> [Aim of the task] According to the forum thread on rsh and root, what change allows root to use rsh on FreeBSD?

> [Excerpted passage]

.....

Solved rsh and root

I am posting this here, because I want to use rsh along with rdump and rrestore to migrate from my old FreeBSD 8.0 system to my new FreeBSD 10.1 system across my network. If there's a better way, I'm open to suggestions!

Meanwhile, I've searched quite a bit for this, and haven't found it. On Linux, the magic is apparently to add rsh to /etc/securetty but there's no such thing on FreeBSD. Hopefully, it is not compiled into the code!

I have gotten it to work with non-root users, but that would only work if I landed the entire rdump file somewhere and changed owner - I want to pipe this directly from rdump on the old server to rrestore on the new server using rsh - I've done this in the past, and it has worked great. Unfortunately, the server where I got that to work, a FreeBSD 4.3 system, is long gone, so I can't even go looking to see what magic I used. Hopefully, it will still work going from 32-bit to 64-bit. I won't know until I can get something simple like
# rsh elwood date
to work. I've got it to the point where
# rsh -l john elwood date
works, but I really need this to work for root or toor without doing unnatural acts like putting SUID on rdump or something. The documentation on hosts.equiv and .rhosts, and rsh/rlogin/rcp doesn't seem to cover this under either 8.0 nor 10.1.
 
Oh, of course, on my next search, I found it! Never mind. The solution is to add allow_root in /etc/pam.d/rsh on the auth line, in case anyone else needs this!
 
Does it still work on FreeBSD versions through 13 and also for rlogin & rexec (and also w/no password?) I don't agree they're deprecated. Similarly how some use NFS (rather than SSHFS) sometimes only something simple is needed.

.....

> [Recorded information]
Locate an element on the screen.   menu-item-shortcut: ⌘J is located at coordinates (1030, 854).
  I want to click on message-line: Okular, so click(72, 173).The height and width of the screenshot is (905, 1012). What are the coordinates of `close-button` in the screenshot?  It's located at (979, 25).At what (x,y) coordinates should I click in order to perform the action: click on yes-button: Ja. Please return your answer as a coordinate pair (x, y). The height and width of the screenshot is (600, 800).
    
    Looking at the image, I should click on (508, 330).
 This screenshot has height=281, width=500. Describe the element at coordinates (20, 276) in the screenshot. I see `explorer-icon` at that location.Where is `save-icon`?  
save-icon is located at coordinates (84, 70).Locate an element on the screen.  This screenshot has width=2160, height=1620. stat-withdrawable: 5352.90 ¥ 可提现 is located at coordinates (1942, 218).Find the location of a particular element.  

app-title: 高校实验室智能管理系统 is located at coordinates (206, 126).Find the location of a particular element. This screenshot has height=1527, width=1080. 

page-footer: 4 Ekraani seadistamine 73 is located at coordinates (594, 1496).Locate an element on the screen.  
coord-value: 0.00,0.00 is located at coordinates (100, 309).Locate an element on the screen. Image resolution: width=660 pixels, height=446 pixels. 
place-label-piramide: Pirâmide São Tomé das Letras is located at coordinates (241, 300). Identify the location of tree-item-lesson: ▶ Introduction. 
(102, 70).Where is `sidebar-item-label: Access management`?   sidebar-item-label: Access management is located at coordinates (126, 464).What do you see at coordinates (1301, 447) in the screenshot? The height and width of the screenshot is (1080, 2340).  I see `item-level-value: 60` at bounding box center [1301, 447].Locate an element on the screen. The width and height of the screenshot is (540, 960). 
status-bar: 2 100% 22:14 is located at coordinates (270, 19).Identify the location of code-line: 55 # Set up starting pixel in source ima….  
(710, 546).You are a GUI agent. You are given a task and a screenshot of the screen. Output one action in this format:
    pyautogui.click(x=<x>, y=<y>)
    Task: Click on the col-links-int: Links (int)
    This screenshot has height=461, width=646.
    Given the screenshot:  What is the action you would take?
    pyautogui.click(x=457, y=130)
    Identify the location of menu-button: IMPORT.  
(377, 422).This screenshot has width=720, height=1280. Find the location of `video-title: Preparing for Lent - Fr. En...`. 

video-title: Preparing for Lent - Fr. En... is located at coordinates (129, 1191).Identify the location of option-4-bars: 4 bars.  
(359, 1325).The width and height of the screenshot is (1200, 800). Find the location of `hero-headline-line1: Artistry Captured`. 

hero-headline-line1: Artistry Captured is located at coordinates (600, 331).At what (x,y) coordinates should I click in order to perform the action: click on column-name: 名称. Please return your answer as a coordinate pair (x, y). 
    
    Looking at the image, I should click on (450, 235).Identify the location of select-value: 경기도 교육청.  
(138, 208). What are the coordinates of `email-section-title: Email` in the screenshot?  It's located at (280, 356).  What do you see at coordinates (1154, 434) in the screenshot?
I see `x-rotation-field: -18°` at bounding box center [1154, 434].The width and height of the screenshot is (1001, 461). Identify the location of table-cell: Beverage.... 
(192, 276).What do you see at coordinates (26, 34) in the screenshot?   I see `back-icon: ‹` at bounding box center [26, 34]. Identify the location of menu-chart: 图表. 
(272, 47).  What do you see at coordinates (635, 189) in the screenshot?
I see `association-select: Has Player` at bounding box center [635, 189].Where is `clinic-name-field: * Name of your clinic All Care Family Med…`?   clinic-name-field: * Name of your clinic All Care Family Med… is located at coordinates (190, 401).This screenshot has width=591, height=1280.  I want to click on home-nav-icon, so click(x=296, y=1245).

.....

> [Solution to this task] Adding allow_root to the auth line in /etc/pam.d/rsh.